Department of Mathematics, University of Pennsylvania, Philadelphia, PA 19104, USA.
Patterns (N Y). 2023 Dec 5;5(1):100887. doi: 10.1016/j.patter.2023.100887. eCollection 2024 Jan 12.
To enhance phenotype recognition in clinical notes of genetic diseases, we developed two models-PhenoBCBERT and PhenoGPT-for expanding the vocabularies of Human Phenotype Ontology (HPO) terms. While HPO offers a standardized vocabulary for phenotypes, existing tools often fail to capture the full scope of phenotypes due to limitations from traditional heuristic or rule-based approaches. Our models leverage large language models to automate the detection of phenotype terms, including those not in the current HPO. We compare these models with PhenoTagger, another HPO recognition tool, and found that our models identify a wider range of phenotype concepts, including previously uncharacterized ones. Our models also show strong performance in case studies on biomedical literature. We evaluate the strengths and weaknesses of BERT- and GPT-based models in aspects such as architecture and accuracy. Overall, our models enhance automated phenotype detection from clinical texts, improving downstream analyses on human diseases.

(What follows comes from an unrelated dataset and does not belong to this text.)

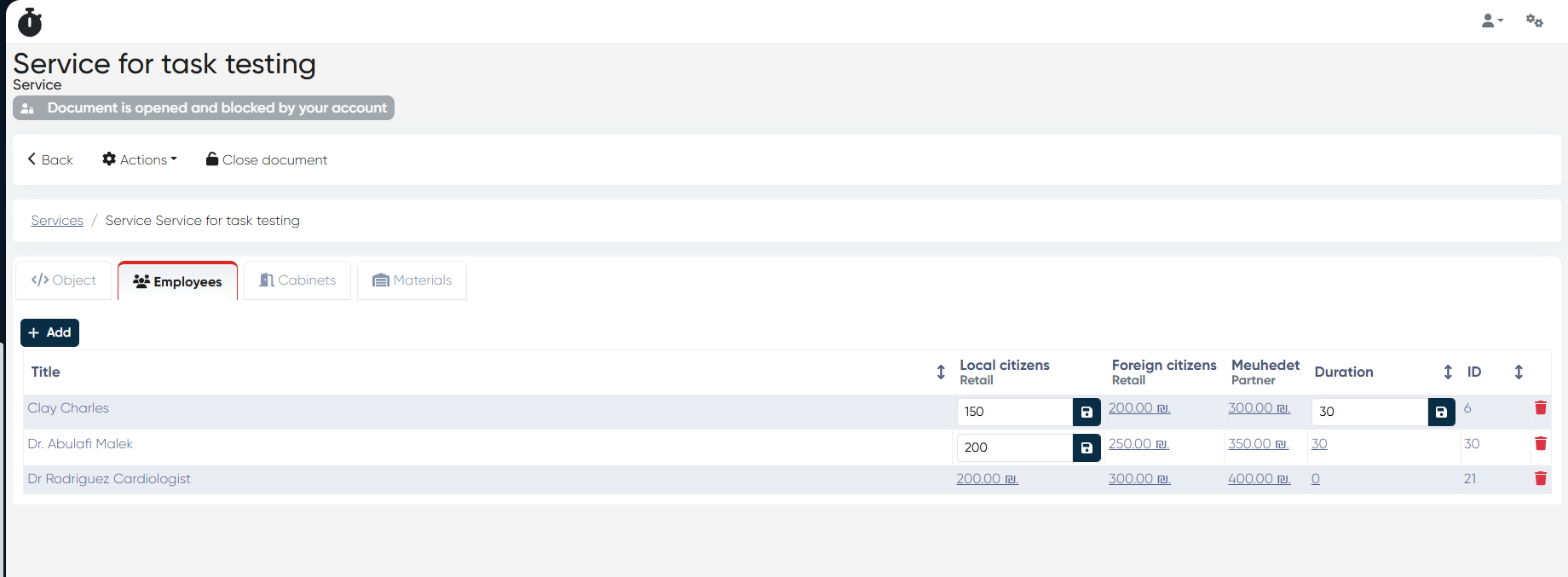Save Clay Charles duration value
Viewport: 1568px width, 577px height.
point(1441,413)
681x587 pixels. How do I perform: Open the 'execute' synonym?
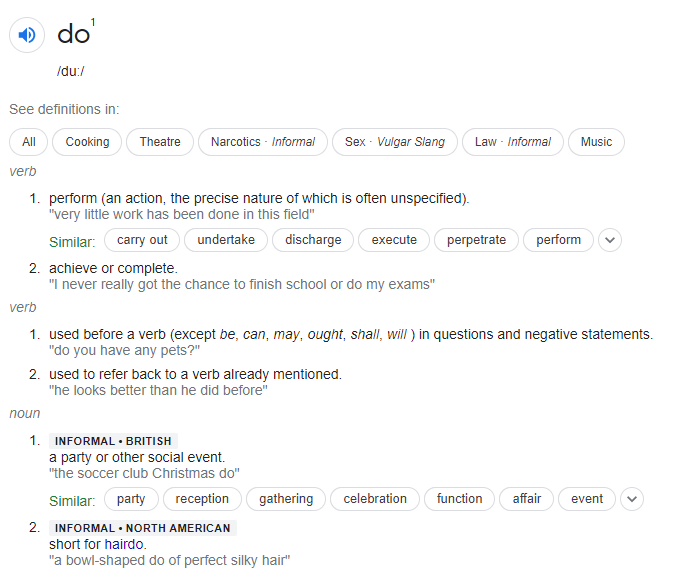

为了提高遗传疾病临床记录中的表型识别能力,我们开发了两种模型——PhenoBCBERT和PhenoGPT,用于扩展人类表型本体(HPO)术语的词汇表。虽然HPO为表型提供了标准化词汇,但由于传统启发式或基于规则的方法存在局限性,现有工具往往无法涵盖表型的全部范围。我们的模型利用大语言模型自动检测表型术语,包括当前HPO中未有的术语。我们将这些模型与另一种HPO识别工具PhenoTagger进行比较,发现我们的模型能够识别更广泛的表型概念,包括以前未表征的概念。我们的模型在生物医学文献的案例研究中也表现出强大的性能。我们在架构和准确性等方面评估了基于BERT和GPT的模型的优缺点。总体而言,我们的模型增强了从临床文本中自动检测表型的能力,改善了对人类疾病的下游分析。